Melancholy of Maleness illustre parfaitement mon propos : ce projet a donné lieu à une exposition qui reflète ma lecture en 1970 de The Dialectic of Sex (1970) de la féministe d’origine canadienne Shulamith Firestone. Cette monographie représente mon premier contact avec le féminisme comme pratique critique et comme une « Critique » centrée sur l’histoire du patriarcat.Tout en admettant la force de son argumentation générale, j’en suis aussi venu à la conclusion que Firestone avait miné ses propres postulats en même temps qu’elle m’avait alors campé dans ce que j’ai appelé (dans le titre de l’exposition à la Galerie René Blouin) comme la Melancholy of Maleness (mélancolie de la condition mâle) —. Par « miner », je veux dire que la critique exercée par Firestone s’était « heurtée au Paradoxe. Cette confrontation aux limites du langage relève de l’Éthique ». En l’occurrence, je sentais que sa critique du patriarcat avait glissé vers un type d’argumentation qui était si féroce qu’il visait à faire le procès de la « la condition mâle » comme une « totalité » sociale et cette tendance me posait problème et me paraissait tragique, tant pour Firestone que pour moi, le lecteur « mâle ».
En lisant le commentaire de Wittgenstein sur Heidegger et Kierkegaard, je remarque que pour lui, être « humain » revient à « se confronter [anzurennen] à une « totalité ». On pourrait désigner ce fait de « se confronter » comme une métaphysique d’(auto-) limitation dans la mesure où en tant qu’êtres éthiques dans-le-monde, nous tendons à nous confronter au monde.
FermerProposition d’installation pour le Musée d’art contemporain de Montréal
Planche our tige en aluminium, plateforme en bronze, plateforme en bouleau, lampes de quartz, chemise, texte
Ce projet était explicitement destiné à tout musée ayant pour mandat la collection et l’exposition d’art contemporain. J’ai d’abord proposé l’ « Installation » au Musée d’art contemporain pour leur salle de projets. Il consistait en une « planche » en aluminium (dont les dimensions étaient 18,29 m x 1,25 cm x 8 cm) parcourant l’espace dans sa longueur. Exactement au centre de sa longueur, sur sa droite, il y avait une chemise posée sur une plateforme. Composée de disques en bronze usinés, cette plateforme devait mesurer 5 x 2,5 x 3,75 cm.
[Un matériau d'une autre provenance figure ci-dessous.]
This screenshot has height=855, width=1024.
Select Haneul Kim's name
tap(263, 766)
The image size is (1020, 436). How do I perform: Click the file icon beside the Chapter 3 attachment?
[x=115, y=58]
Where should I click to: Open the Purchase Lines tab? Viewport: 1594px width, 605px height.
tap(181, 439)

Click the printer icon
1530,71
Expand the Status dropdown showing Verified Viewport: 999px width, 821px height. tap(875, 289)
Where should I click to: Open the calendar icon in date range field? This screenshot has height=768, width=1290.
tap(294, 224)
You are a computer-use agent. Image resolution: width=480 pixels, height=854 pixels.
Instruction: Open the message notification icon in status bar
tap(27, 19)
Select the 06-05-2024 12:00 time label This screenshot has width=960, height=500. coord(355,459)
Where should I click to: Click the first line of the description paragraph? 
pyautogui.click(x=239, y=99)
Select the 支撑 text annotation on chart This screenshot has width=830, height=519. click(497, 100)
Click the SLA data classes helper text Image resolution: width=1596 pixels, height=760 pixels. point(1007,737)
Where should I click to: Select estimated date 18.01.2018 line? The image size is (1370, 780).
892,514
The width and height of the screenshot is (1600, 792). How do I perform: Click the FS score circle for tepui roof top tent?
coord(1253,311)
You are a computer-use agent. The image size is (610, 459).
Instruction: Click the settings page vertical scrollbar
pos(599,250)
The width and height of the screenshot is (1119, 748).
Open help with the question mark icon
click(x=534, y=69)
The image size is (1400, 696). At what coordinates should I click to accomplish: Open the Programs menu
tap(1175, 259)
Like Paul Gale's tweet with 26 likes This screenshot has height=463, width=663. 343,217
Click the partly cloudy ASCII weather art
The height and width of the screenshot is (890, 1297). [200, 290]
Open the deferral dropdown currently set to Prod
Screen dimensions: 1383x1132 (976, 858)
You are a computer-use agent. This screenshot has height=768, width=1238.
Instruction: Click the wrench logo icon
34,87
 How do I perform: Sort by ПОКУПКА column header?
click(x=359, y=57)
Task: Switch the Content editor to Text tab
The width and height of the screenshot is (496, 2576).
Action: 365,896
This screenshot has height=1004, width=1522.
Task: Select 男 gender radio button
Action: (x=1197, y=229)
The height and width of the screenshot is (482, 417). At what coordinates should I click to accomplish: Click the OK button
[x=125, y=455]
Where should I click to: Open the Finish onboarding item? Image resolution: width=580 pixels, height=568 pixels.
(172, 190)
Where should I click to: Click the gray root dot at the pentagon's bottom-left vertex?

Parallèlement à cette plateforme sur l’autre côté de la « planche », il devait y avoir une autre plateforme en bouleau mesurant 130 x 160 cm, recouverte d’un texte imprimé qui a pour titre « Loi », publié à Paris le 28 mars 1792.
L’installation est destinée à être examinée par le spectateur. Par « examiner », je veux dire que je n’ai fourni aucune indication sur la provenance de la « chemise » et que je n’en donnerai jamais à personne. Cette pièce visait à souligner l’extrême évidence du mal et, surtout, à rappeler que toutes les explications modernes de la souffrance, de l’injustice et de la violence sont virtuellement impuissantes. Enfin, étant donné que l’installation présente les signes et l’attirail propres à une certaine pratique artistique moderniste, soit « minimalisme + installation », elle met aussi en avant l’échec de la modernité comme vision utopique du progrès éthico-politique de l’humanité grâce à la croyance énonciative en la bonté inhérente de l’ « humanité » libre qui opère à l’intérieur des contraintes de la « ratiocination » ou du raisonnement humain.